The impact of inaccurate assumptions about antibody test accuracy on the parametrisation and results of infectious disease models of epidemics.

Chaturvedi M; Köster D; Rübsamen N; Jaeger VK; Zapf A; Karch A

Research article (journal) | Peer reviewed

Abstract

The parametrisation of infectious disease models is often done based on epidemiological studies that use diagnostic and serology tests to establish disease prevalence or seroprevalence in the population being modelled. During outbreaks of an emerging infectious disease, tests are often used, both for disease control and epidemiological studies, before studies evaluating their accuracy in the population have concluded, with assumptions made about accuracy parameters like sensitivity and specificity.
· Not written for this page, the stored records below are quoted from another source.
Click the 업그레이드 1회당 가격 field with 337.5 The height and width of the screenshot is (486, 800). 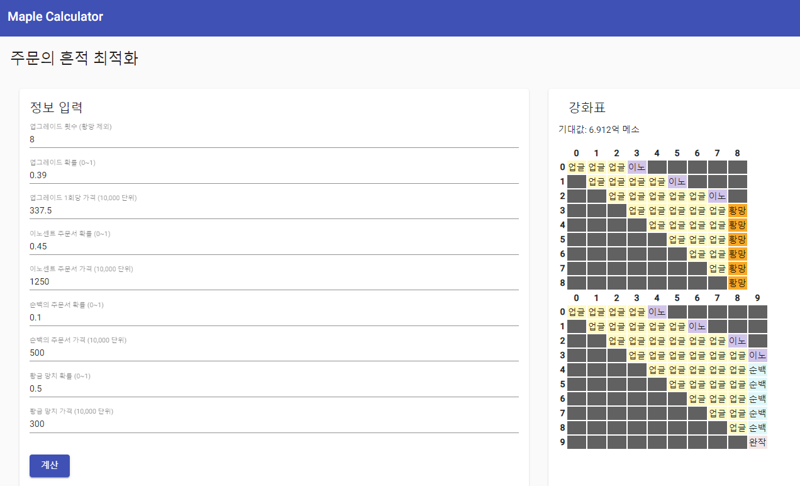(x=274, y=211)
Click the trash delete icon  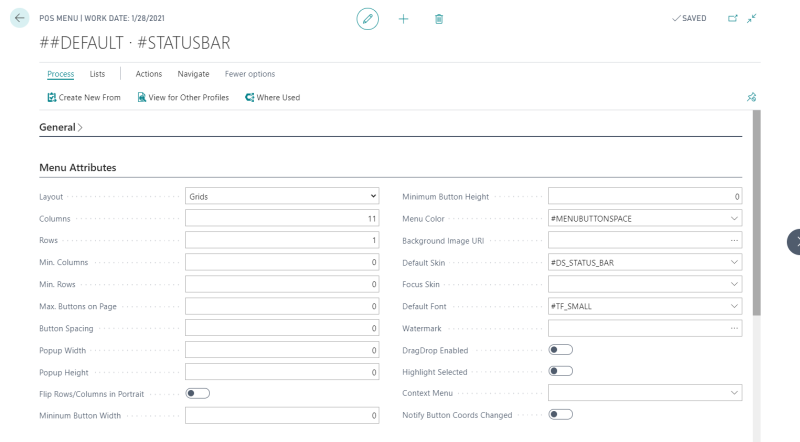pyautogui.click(x=439, y=19)
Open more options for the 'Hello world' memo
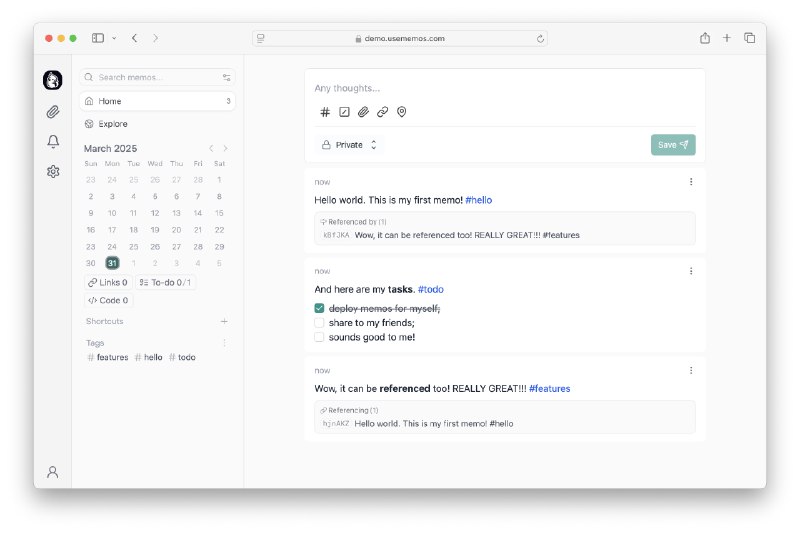Image resolution: width=800 pixels, height=533 pixels. [691, 182]
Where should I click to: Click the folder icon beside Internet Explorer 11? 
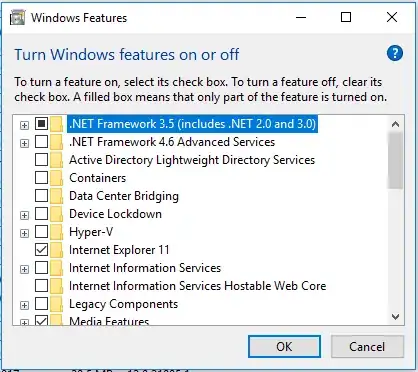point(56,250)
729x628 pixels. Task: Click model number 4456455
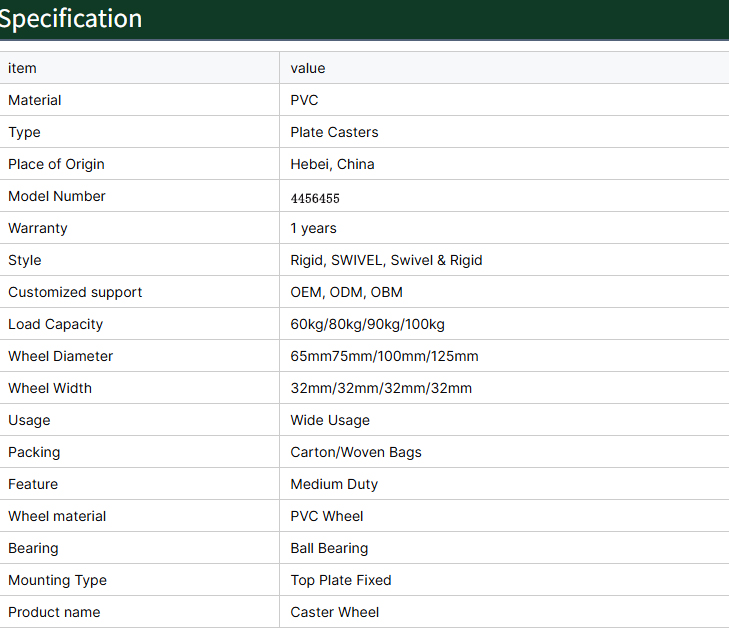pos(315,198)
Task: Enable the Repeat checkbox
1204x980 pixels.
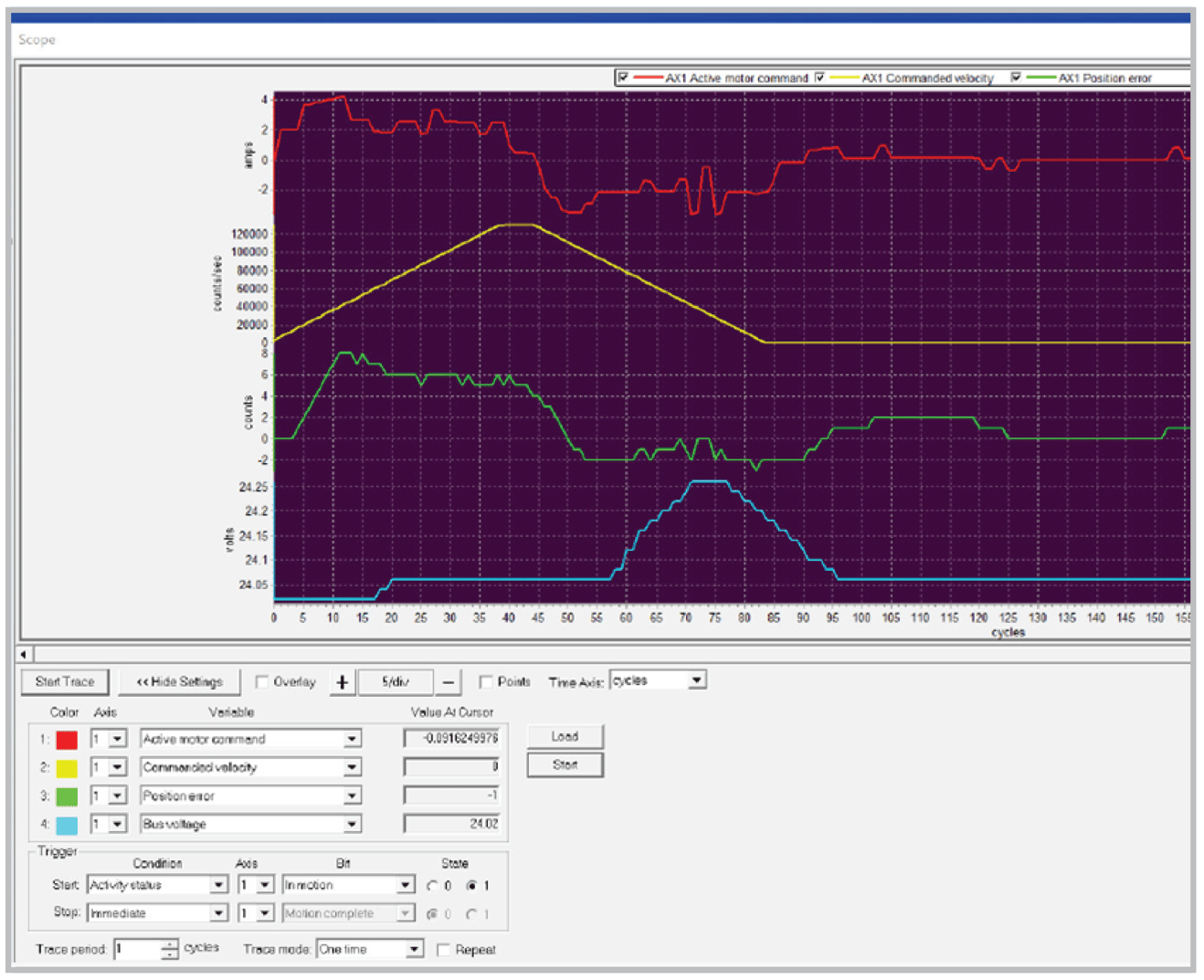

In this simulation study, we simulated such an outbreak, based on the case study of COVID-19, and found that inaccurate parametrisation of infectious disease models due to assumptions about antibody test accuracy in a seroprevalence study can cause modelling results that inform public health decisions to be inaccurate; for example, in our simulation setup, assuming that antibody test specificity was 0.99 instead of 0.90 when it was in fact 0.90 led to an average relative difference of 0.78 in model-projected peak hospitalisations, even when test sensitivity and all other parameters were accurately characterised. We therefore suggest that methods to speed up test evaluation studies are vitally important in the public health response to an emerging outbreak.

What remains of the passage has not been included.